▸ **TRECHO DO TEXTO**:
++++++++

Foi o esforço conjunto de empresas, governos e centros de pesquisa que resultou na obtenção de imunizantes e medicamentos em tempo recorde. Quebrar patentes não facilita nem acelera o atingimento desse objetivo.

É sempre melhor buscar convergências. O enfrentamento da Covid-19, naquilo que se mostrou seu ponto fundamental —a descoberta e a produção em larga escala de vacinas para combatê-la—, evidenciou isso. Não fosse a disposição para negociar da parte de indústrias farmacêuticas nacionais e internacionais, de instituições de pesquisa e desenvolvimento em saúde e das autoridades brasileiras e mundiais, o drama da pandemia teria sido ainda maior. Todas as vacinas disponíveis e a maioria das que estão em diferentes fases de teste foram desenvolvidas em regime de parceria.

Historicamente, a tese da "quebra de patentes" tem cumprido apenas um papel meramente comercial, para reduzir preços. Mas aqui a situação é outra.

Especialistas concordam sobre a inviabilidade do aumento imediato e relevante da produção de vacinas com a quebra de patentes, pois o início da produção demanda altos investimentos e demora muito: não basta copiar fórmulas, é preciso saber fazer. Vide o exemplo do Efavirenz, cujo licenciamento compulsório, em 2007, não teve efeito prático durante anos, até que sua patente expirasse no Brasil, em 2012.

Assim, paradoxalmente, em nome do "direito à vida", os defensores da quebra de patentes das vacinas da Covid-19 estariam, inadvertidamente, condenando populações inteiras à morte, pois no médio e longo prazo essa iniciativa geraria enorme insegurança jurídica, cujo resultado provável seria a retirada de atuais e futuros investimentos das indústrias farmacêuticas nesses produtos.

++++++++

▸ **Registros de uma fonte de dados**:
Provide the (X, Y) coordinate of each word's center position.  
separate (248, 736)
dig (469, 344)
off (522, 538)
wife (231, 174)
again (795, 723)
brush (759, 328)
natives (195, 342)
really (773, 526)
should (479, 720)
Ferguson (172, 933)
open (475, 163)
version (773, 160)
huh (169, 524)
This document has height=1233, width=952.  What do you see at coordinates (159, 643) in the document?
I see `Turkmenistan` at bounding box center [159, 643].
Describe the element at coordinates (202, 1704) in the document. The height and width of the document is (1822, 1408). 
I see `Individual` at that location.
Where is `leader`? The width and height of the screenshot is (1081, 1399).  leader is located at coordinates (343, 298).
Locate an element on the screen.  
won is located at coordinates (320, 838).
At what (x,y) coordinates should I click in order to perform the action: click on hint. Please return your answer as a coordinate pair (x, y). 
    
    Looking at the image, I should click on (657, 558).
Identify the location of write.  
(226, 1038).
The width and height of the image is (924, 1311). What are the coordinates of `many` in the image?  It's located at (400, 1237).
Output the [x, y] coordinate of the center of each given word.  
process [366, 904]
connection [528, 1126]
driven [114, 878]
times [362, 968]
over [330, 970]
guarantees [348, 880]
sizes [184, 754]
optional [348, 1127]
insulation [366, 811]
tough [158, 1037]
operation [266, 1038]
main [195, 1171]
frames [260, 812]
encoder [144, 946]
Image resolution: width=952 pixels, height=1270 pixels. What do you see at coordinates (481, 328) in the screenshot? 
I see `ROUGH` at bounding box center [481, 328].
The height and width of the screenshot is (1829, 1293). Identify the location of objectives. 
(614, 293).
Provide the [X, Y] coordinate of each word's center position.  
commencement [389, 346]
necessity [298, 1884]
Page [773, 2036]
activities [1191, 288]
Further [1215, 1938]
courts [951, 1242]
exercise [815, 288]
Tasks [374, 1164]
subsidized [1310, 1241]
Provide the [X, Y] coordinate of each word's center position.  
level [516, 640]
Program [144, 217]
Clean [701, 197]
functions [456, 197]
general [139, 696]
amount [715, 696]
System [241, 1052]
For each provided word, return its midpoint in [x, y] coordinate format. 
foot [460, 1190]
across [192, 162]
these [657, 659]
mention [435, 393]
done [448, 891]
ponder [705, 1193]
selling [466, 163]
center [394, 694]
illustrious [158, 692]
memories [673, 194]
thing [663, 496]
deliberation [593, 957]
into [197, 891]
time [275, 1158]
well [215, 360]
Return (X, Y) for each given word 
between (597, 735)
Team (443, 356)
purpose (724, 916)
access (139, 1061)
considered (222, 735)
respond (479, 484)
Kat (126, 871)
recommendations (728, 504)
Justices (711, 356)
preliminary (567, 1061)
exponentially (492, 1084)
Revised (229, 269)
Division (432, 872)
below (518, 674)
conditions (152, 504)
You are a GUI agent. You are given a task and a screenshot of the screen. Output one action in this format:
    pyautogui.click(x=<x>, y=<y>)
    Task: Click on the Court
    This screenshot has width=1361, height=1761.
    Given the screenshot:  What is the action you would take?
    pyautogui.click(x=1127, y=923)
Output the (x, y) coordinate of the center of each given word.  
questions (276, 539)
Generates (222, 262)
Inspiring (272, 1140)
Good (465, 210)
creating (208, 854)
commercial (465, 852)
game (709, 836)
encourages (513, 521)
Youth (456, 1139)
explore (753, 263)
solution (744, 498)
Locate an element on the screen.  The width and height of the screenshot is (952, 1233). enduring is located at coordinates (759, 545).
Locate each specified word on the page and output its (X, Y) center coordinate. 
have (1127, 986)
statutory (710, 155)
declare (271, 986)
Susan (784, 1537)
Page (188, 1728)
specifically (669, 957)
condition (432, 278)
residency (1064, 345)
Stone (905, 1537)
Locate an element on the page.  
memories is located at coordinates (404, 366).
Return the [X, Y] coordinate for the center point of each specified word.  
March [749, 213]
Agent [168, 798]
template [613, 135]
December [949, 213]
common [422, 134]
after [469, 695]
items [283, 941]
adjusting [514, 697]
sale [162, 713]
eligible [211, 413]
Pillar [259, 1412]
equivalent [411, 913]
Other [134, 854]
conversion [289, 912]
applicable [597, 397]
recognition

++++++++

▸ **TAREFA PROPOSTA 1**:
Segundo o trecho sobre patentes de vacinas, em que ano a patente do Efavirenz expirou no Brasil?
▸ **TAREFA PROPOSTA 2**:
Dê a continuação do trecho sobre patentes de vacinas a partir da última frase apresentada.
Os dados formam um material à parte, independente do trecho.

▸ **RESULTADO DO EXERCÍCIO 1**:
Em 2012.

▸ **RESULTADO DO EXERCÍCIO 2**:
E, além de ameaçar a fabricação e o fornecimento de vacinas, a medida afetaria todas as indústrias farmacêuticas instaladas no Brasil, empresas nacionais e internacionais, públicas e privadas que atuam de acordo com a Lei de Propriedade Intelectual brasileira e o Acordo Sobre os Aspectos dos Direitos de Propriedade Intelectual Relacionados ao Comércio (Trips) da Organização Mundial do Comércio, impossibilitando que ocorressem as bem-sucedidas iniciativas para a produção de vacinas no país envolvendo Butantan/Sinovac, Fiocruz/AstraZeneca e Eurofarma/Pfizer, entre outras parcerias.

Diante dos desafios sanitários, econômicos e sociais impostos pela atual pandemia e dos riscos de surtos futuros, existe um único caminho eficaz: patrocinar arranjos multilaterais, acordos de fornecimento e intercâmbio tecnológico, sem regras de exceção.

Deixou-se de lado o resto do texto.